The story, however, is immaterial in this book. No, what's important, I think are the characters. They way they interconnect with each other, with themselves. And the little acts of goodness -- of light -- that thread throughout the book. It's a very dark time, World War II, but this is an incredibly hopeful book. Its short chapters are lyrical and evocative, and the suspense building up to August 1944 -- every section or so, Doerr gives us a glimpse of what is happening -- is palpable.

My only real complaint is that I could have done without the two epilogues, one in 1974 and the other in 2014. I felt no need to know what the characters were up to after the story ended, and it felt forced and not nearly as emotional as the rest of the book. But that's a small complaint in the wake of the story.

April 20, 2015

Trigger Warning

by Neil Gaiman
First sentence: "There are things that upset us."
Support your local independent bookstore: buy it there!
Review copy snagged from the ARC shelves at my place of employment.
Content: This collection is fairly tame, ranging from simpler stories to more complex ones. I'd give it to anyone who has the attention span long enough to get through the stories and who likes short works of speculative fiction. It's in the science fiction/fantasy section of the bookstore.

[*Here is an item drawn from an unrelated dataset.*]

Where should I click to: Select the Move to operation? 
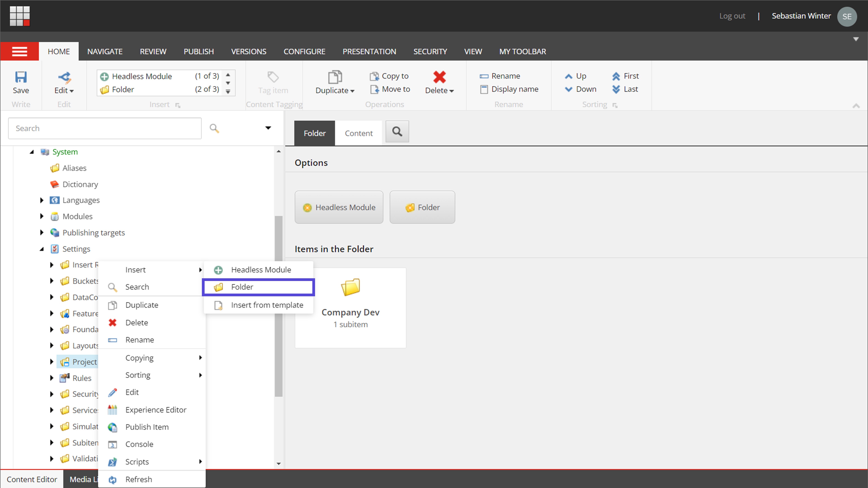[390, 89]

I like Neil Gaiman's writing. I do. I even actually think I like his short stories better than his longer works of fiction. But I think what I like best is listening to the audio of him reading his work. It's only then that I feel I "get" what he's trying to say.

Which means, that while I enjoyed this work of short fiction -- and I did love some of the stories immensely. Namely, "The Thing about Cassandra" and "The Truth Is a Cave in the Black Mountains" and "A Calendar of Tales" (September fits me quite nicely) and "The Sleeper and the Spindle". All were elegant and lovely and charming and thoroughly enjoyable.

But there was something missing. And, thinking back on it, that something was Gaiman reading his own stories, enrapturing me with his interpretation of the written word.

Perhaps, then my enjoyment would have crossed over into love.